Following a verbal exchange in court on March 8, 2017, after the judge allegedly refused to allow certain documents into evidence, Vogt-Evans found Farquharson to be “belligerent, rude and derogatory”, according to court documents.
But Farquharson claimed the judge uttered words that were malicious and calculated to disparage and cause damage to her in her profession.
She claimed during the conduct of a case, the judge shouted on repeated occasions that she must “shut up and sit down” before ordering that she be held in contempt and taken through the prisoner’s dock as she was “no different from anybody else”.
In court documents, Farquharson said the words inferred that she was or behaved as a criminal before the judge.
Farquharson further claimed that she was paraded through the prisoner’s dock, where male detainees were being held, and taken to a cell block for three hours.
Vogt-Evans and the attorney general are named as the first and second respondents respectively.
The magistrate said it would be “patently wrong” to find the second defendant — the attorney general — liable in damages if there could be no action against the sitting judge whilst she acted in her judicial capacity and was therefore protected by the principles of judicial privilege or judicial immunity, a privilege that mitigates any claims of actions that amount to an alleged breach of Farquharson’s constitutional rights.
Stewart ruled that must be determined at trial.
Referring to the Magistrates Act, the court noted that an action in tort can be brought against a magistrate in his or her capacity as magistrate if he or she acts maliciously and without reasonable and probable cause.
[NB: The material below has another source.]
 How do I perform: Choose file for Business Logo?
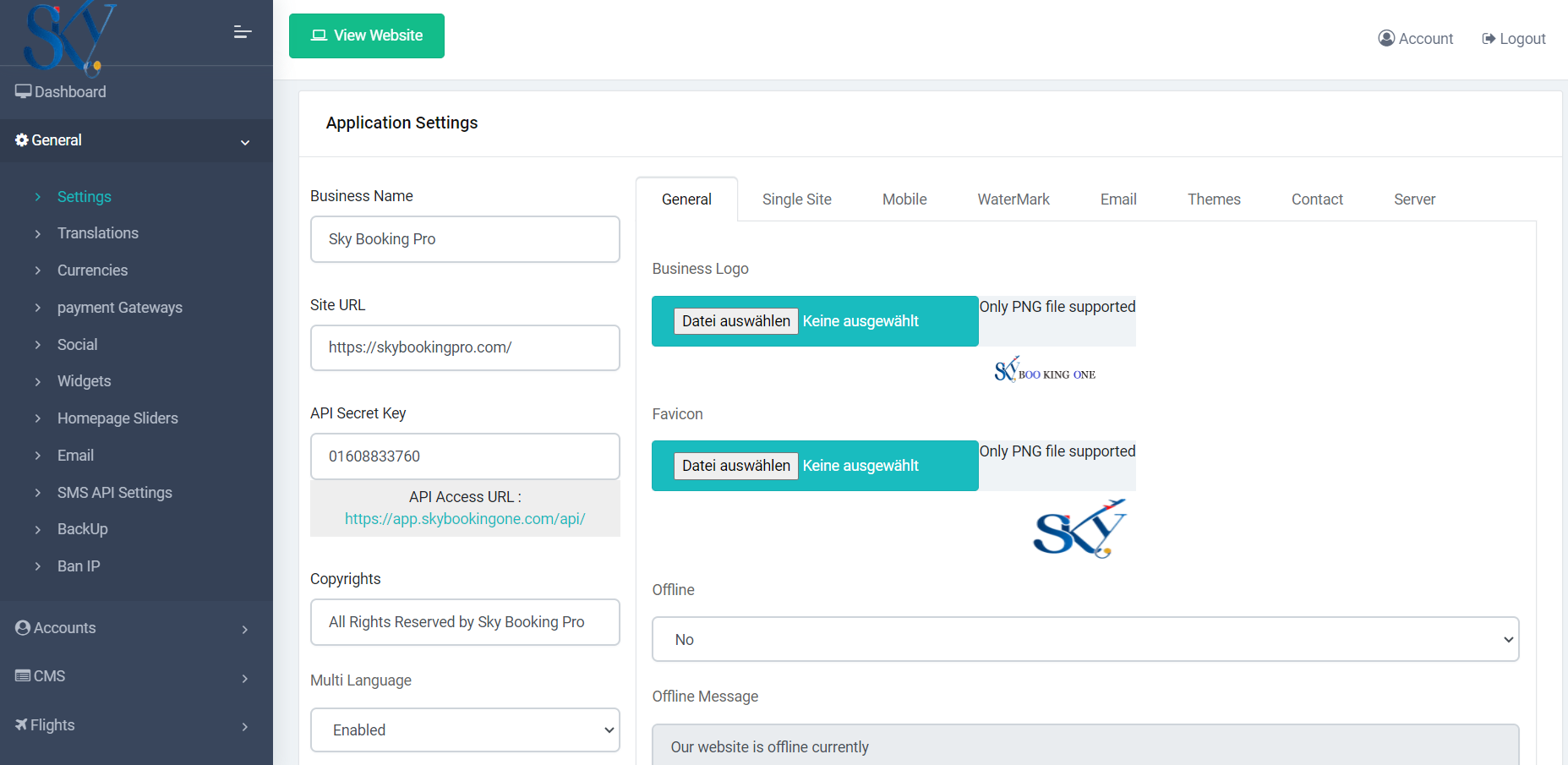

The Supreme Court judge said the decision of the magistrate to refuse to allow a document into evidence during a criminal trial was agreed to be a judicial act, but she said it must be determined whether the judge exceeded her judicial powers.
“I cannot make such a finding on this application; that can only be determined at trial, after evidence has been tested and the law reviewed,” she ruled.
“Once that happens, this court can determine whether the first defendant is protected or not…”
The court noted that Farquharson was seeking constitutional redress for being imprisoned as a result of a “premature finding that she was held in contempt of court” when it is the practice of a court who considers a person guilty of this to allow them to be heard on why he or she should not be cited for contempt.
The ruling noted that to deprive someone of their right to liberty by imprisonment without a fair hearing is considered a breach of their constitutional rights, and the attorney general, as the legal representative of the state, is the proper party to defend such an action.
The judge claimed the appropriate legal recourse was via the Court of Appeal.
But the Supreme Court ruled that the action by Farquharson, who had already been “punished for the finding of contempt”, to forgo an appeal and instead initiate action for constitutional relief was not an abuse of the process of court.
The court found that despite an amended statement of claim not being properly pleaded, it was not “incurably bad that no cause of action could be gleaned”.